▶ _SHORT EXERCISE_
Reproduce the passage of the book review that begins with the words containing "Petit’s precise. His" and ends with "of the series.".

Petit’s precise. His pen is an iris. But he broadens out into long shot with the focusing in of each eye. As Schlegel, an unwilling detective with a background in financial crime, and Morgen, an investigative prosecutor for the SS, are re-introduced, a Butch and Sundance for this new East/Western, they claim our attention with as much fluency as they did in book one of the series.

Petit’s childhood was spent following his soldier father across europe’s army bases and his conglomeration of english sensibility with near global scope allows the tight boat of his prose easy sail on the page, offering information and exposition with the utmost discretion, and making Pale Horse Riding a standalone voyager. The intricacies of the plot line of The Butchers of Berlin are encapsulated in a thumbless handful of sentences, providing the reader all of the background needed to immerse themselves in this new narrative. Coming as Petit does from cinema, he avoids the cynicism of today’s current practice, where everything is made to be sequelled or indeed prequelled, rather than tell a complete idea, by coming up with one, here an investigation into the extent of SS corruption within the top-secret and illicit world of Auschwitz and its sibling locations. This is so daring it actively challenges breath. If we are to take seriously the irrationality of the final solution in terms of simple human intent and practical motivation, we must also deal with the fact that the human character even in the most extreme situation is capable of the easiest temptation. By coming up with this story and setting his flawed heroes along this path of discovery, Petit accomplishes that rare thing in fiction, the actual honouring of the idea of fiction. He even challenges the notion of what a hero or protagonist is or can be, by framing his black hats with lines of slow silver and white. The wondrous and much missed Ken Campbell once said that he had given up reading regular fiction with its restrictions in location and behaviour, and now read only science fiction ‘because it’s about everything else!’ This great truth is wonderfully achieved by Petit as he juggles with the known and sifts through the conjecture. Here is evil extended. And the scalpel is shining that has been found to slice shit.

▶ _RAW DATA_
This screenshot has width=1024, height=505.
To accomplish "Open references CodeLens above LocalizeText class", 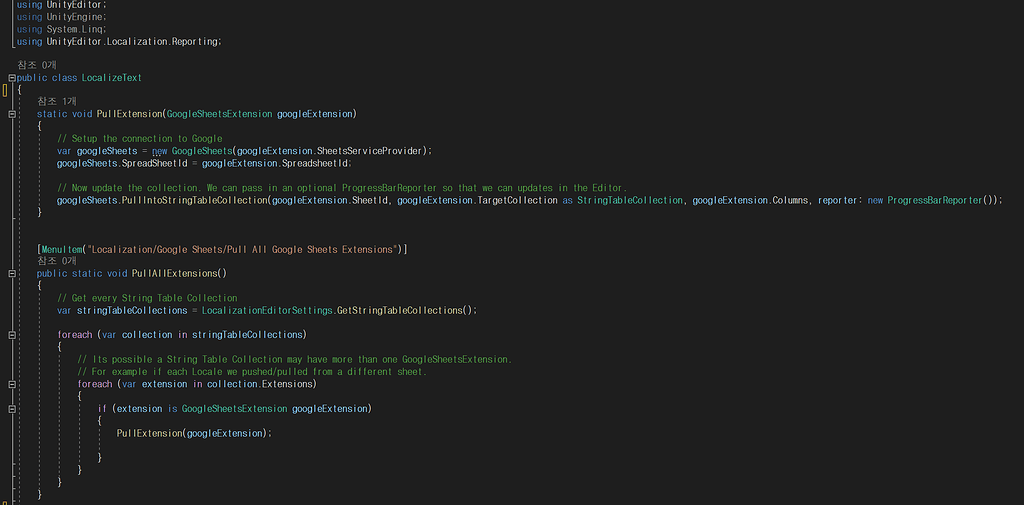I will click(x=37, y=65).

▶ _TASK ANSWER_
Petit’s precise. His pen is an iris. But he broadens out into long shot with the focusing in of each eye. As Schlegel, an unwilling detective with a background in financial crime, and Morgen, an investigative prosecutor for the SS, are re-introduced, a Butch and Sundance for this new East/Western, they claim our attention with as much fluency as they did in book one of the series.